(Saved data entries)
↓

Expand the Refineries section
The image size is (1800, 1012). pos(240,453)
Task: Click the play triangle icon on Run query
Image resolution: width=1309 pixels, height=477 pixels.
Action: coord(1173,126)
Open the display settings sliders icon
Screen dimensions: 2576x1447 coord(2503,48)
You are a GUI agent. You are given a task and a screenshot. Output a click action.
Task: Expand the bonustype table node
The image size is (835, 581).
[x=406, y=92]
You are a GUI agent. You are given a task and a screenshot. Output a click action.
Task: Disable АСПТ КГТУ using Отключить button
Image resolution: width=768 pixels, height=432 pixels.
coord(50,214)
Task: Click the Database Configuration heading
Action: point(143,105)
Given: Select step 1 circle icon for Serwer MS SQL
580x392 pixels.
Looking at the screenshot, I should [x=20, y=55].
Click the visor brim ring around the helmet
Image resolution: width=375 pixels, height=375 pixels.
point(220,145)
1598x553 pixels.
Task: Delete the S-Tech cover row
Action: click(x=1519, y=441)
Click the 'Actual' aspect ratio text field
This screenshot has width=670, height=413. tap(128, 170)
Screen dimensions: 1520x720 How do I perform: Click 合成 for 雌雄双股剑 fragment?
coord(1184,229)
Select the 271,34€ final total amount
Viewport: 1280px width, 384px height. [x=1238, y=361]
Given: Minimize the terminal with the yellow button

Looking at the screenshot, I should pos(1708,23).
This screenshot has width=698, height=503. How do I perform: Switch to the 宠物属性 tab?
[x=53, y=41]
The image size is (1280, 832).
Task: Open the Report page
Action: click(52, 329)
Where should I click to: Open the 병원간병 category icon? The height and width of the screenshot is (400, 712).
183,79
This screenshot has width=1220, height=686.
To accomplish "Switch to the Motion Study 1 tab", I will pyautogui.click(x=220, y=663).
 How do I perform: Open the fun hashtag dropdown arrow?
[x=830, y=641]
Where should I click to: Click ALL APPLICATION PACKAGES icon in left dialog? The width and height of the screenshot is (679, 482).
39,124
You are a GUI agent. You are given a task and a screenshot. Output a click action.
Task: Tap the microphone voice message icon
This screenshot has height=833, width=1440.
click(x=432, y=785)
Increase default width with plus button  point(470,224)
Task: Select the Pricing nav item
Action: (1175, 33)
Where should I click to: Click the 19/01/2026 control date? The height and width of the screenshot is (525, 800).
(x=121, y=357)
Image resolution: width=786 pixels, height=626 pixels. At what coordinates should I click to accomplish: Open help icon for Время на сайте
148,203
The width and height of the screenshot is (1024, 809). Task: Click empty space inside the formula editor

↑

> _WHAT YOU ARE ASKED TO DO_
Once you have read the entries above, copy them out exactly as they were given.

> _PROBLEM SOLUTION_
Expand the Refineries section
The image size is (1800, 1012). pos(240,453)
Task: Click the play triangle icon on Run query
Image resolution: width=1309 pixels, height=477 pixels.
Action: coord(1173,126)
Open the display settings sliders icon
Screen dimensions: 2576x1447 coord(2503,48)
You are a GUI agent. You are given a task and a screenshot. Output a click action.
Task: Expand the bonustype table node
The image size is (835, 581).
[x=406, y=92]
You are a GUI agent. You are given a task and a screenshot. Output a click action.
Task: Disable АСПТ КГТУ using Отключить button
Image resolution: width=768 pixels, height=432 pixels.
coord(50,214)
Task: Click the Database Configuration heading
Action: point(143,105)
Given: Select step 1 circle icon for Serwer MS SQL
580x392 pixels.
Looking at the screenshot, I should [x=20, y=55].
Click the visor brim ring around the helmet
Image resolution: width=375 pixels, height=375 pixels.
point(220,145)
1598x553 pixels.
Task: Delete the S-Tech cover row
Action: click(x=1519, y=441)
Click the 'Actual' aspect ratio text field
This screenshot has width=670, height=413. tap(128, 170)
Screen dimensions: 1520x720 How do I perform: Click 合成 for 雌雄双股剑 fragment?
coord(1184,229)
Select the 271,34€ final total amount
Viewport: 1280px width, 384px height. [x=1238, y=361]
Given: Minimize the terminal with the yellow button

Looking at the screenshot, I should pos(1708,23).
This screenshot has width=698, height=503. How do I perform: Switch to the 宠物属性 tab?
[x=53, y=41]
The image size is (1280, 832).
Task: Open the Report page
Action: click(52, 329)
Where should I click to: Open the 병원간병 category icon? The height and width of the screenshot is (400, 712).
183,79
This screenshot has width=1220, height=686.
To accomplish "Switch to the Motion Study 1 tab", I will pyautogui.click(x=220, y=663).
 How do I perform: Open the fun hashtag dropdown arrow?
[x=830, y=641]
Where should I click to: Click ALL APPLICATION PACKAGES icon in left dialog? The width and height of the screenshot is (679, 482).
39,124
You are a GUI agent. You are given a task and a screenshot. Output a click action.
Task: Tap the microphone voice message icon
This screenshot has height=833, width=1440.
click(x=432, y=785)
Increase default width with plus button  point(470,224)
Task: Select the Pricing nav item
Action: (1175, 33)
Where should I click to: Click the 19/01/2026 control date? The height and width of the screenshot is (525, 800).
(x=121, y=357)
Image resolution: width=786 pixels, height=626 pixels. At what coordinates should I click to accomplish: Open help icon for Время на сайте
148,203
The width and height of the screenshot is (1024, 809). Task: Click empty space inside the formula editor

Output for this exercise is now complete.